» **WHAT YOU HAVE TO DO**:
Leave every image behind and restate the data word for word.

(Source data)
┄┄┄┄┄┄

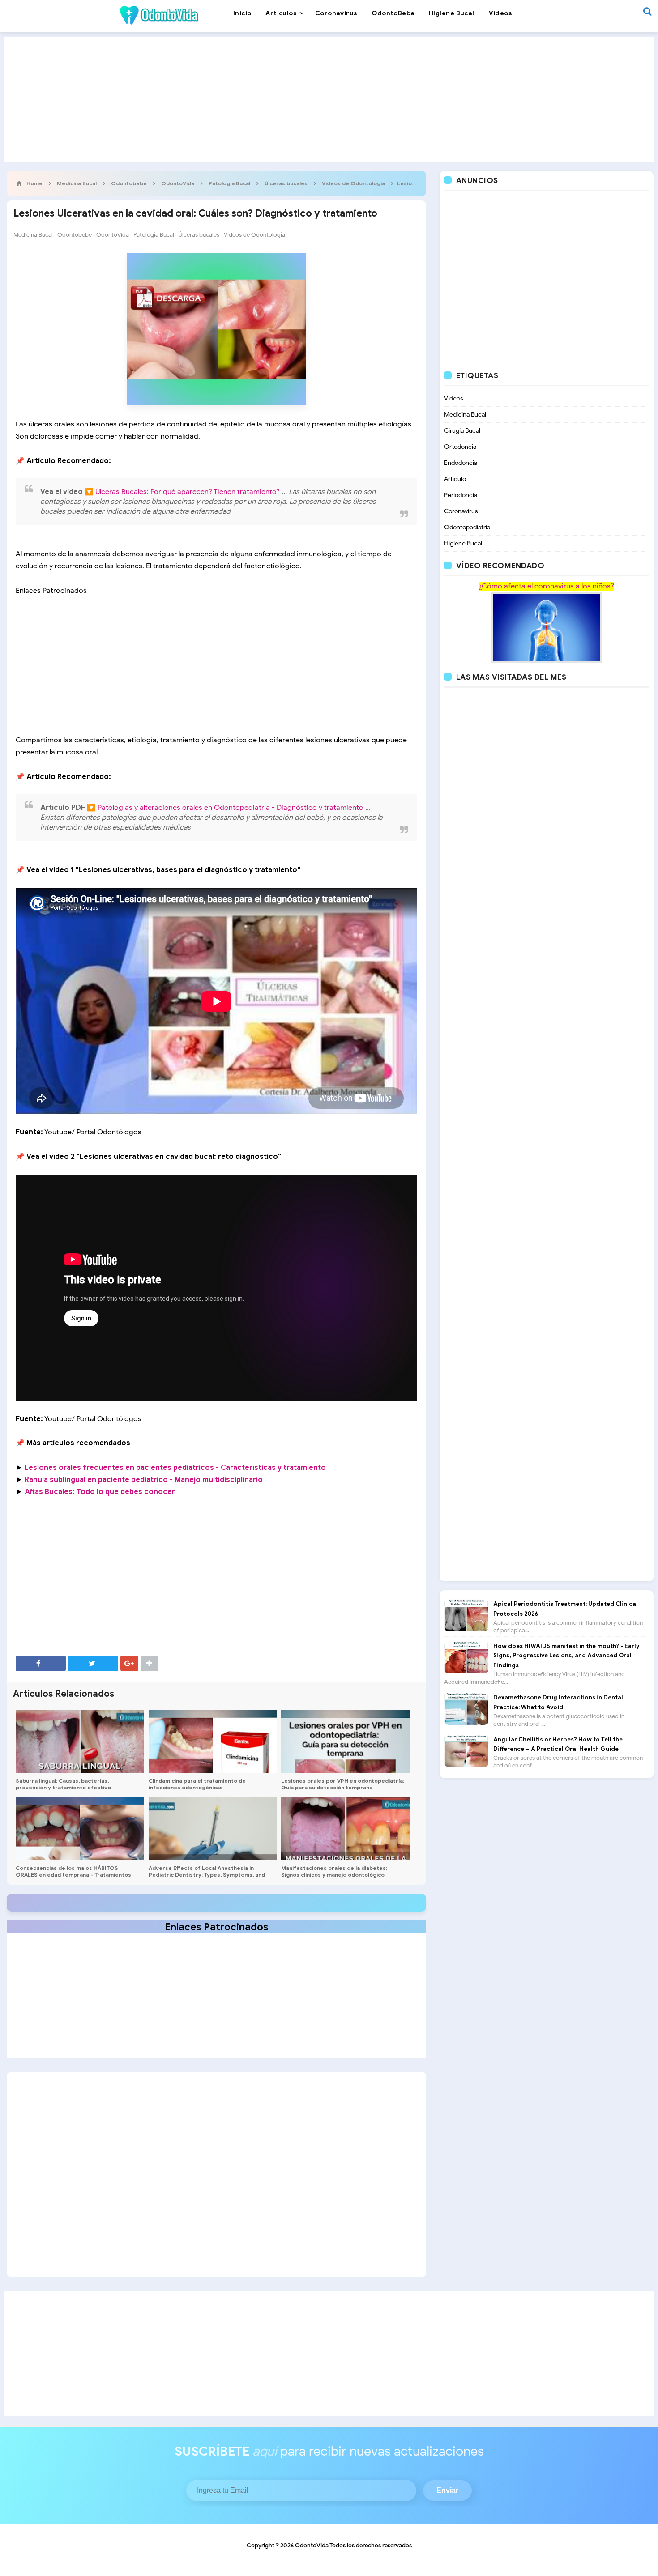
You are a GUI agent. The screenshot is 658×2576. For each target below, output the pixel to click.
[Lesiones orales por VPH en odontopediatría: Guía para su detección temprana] (345, 1741)
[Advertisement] (329, 99)
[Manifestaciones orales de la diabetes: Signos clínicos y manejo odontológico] (345, 1828)
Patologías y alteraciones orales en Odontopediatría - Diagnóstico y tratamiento (231, 807)
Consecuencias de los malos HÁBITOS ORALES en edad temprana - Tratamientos (73, 1871)
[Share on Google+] (129, 1663)
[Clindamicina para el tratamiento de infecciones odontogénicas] (213, 1741)
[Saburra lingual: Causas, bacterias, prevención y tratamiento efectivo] (80, 1741)
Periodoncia (460, 495)
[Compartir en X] (93, 1663)
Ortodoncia (460, 447)
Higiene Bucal (463, 543)
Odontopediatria (467, 527)
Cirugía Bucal (462, 430)
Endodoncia (460, 463)
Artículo (455, 479)
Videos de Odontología (254, 234)
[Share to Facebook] (41, 1663)
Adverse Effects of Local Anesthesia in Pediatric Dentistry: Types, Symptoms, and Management (207, 1875)
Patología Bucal (153, 234)
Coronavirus (461, 511)
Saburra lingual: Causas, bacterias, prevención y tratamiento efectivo (63, 1784)
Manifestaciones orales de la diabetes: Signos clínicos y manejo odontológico (334, 1871)
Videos (453, 398)
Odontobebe (74, 234)
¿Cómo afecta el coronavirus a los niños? (546, 586)
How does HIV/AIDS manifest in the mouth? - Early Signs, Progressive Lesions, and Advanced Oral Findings (566, 1655)
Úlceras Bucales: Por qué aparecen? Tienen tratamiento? (188, 491)
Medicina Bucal (33, 234)
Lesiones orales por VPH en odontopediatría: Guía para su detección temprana (342, 1784)
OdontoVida (112, 234)
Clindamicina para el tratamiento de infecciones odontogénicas (197, 1784)
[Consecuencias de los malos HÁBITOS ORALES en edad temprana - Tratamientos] (80, 1828)
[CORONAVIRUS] (546, 626)
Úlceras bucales (199, 234)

┄┄┄┄┄┄

» **REPLY TO THE EXERCISE**:
You are a GUI agent. The screenshot is 658×2576. For each target below, output the pixel to click.
[Lesiones orales por VPH en odontopediatría: Guía para su detección temprana] (345, 1741)
[Advertisement] (329, 99)
[Manifestaciones orales de la diabetes: Signos clínicos y manejo odontológico] (345, 1828)
Patologías y alteraciones orales en Odontopediatría - Diagnóstico y tratamiento (231, 807)
Consecuencias de los malos HÁBITOS ORALES en edad temprana - Tratamientos (73, 1871)
[Share on Google+] (129, 1663)
[Clindamicina para el tratamiento de infecciones odontogénicas] (213, 1741)
[Saburra lingual: Causas, bacterias, prevención y tratamiento efectivo] (80, 1741)
Periodoncia (460, 495)
[Compartir en X] (93, 1663)
Ortodoncia (460, 447)
Higiene Bucal (463, 543)
Odontopediatria (467, 527)
Cirugía Bucal (462, 430)
Endodoncia (460, 463)
Artículo (455, 479)
Videos de Odontología (254, 234)
[Share to Facebook] (41, 1663)
Adverse Effects of Local Anesthesia in Pediatric Dentistry: Types, Symptoms, and Management (207, 1875)
Patología Bucal (153, 234)
Coronavirus (461, 511)
Saburra lingual: Causas, bacterias, prevención y tratamiento efectivo (63, 1784)
Manifestaciones orales de la diabetes: Signos clínicos y manejo odontológico (334, 1871)
Videos (453, 398)
Odontobebe (74, 234)
¿Cómo afecta el coronavirus a los niños? (546, 586)
How does HIV/AIDS manifest in the mouth? - Early Signs, Progressive Lesions, and Advanced Oral Findings (566, 1655)
Úlceras Bucales: Por qué aparecen? Tienen tratamiento? (188, 491)
Medicina Bucal (33, 234)
Lesiones orales por VPH en odontopediatría: Guía para su detección temprana (342, 1784)
OdontoVida (112, 234)
Clindamicina para el tratamiento de infecciones odontogénicas (197, 1784)
[Consecuencias de los malos HÁBITOS ORALES en edad temprana - Tratamientos] (80, 1828)
[CORONAVIRUS] (546, 626)
Úlceras bucales (199, 234)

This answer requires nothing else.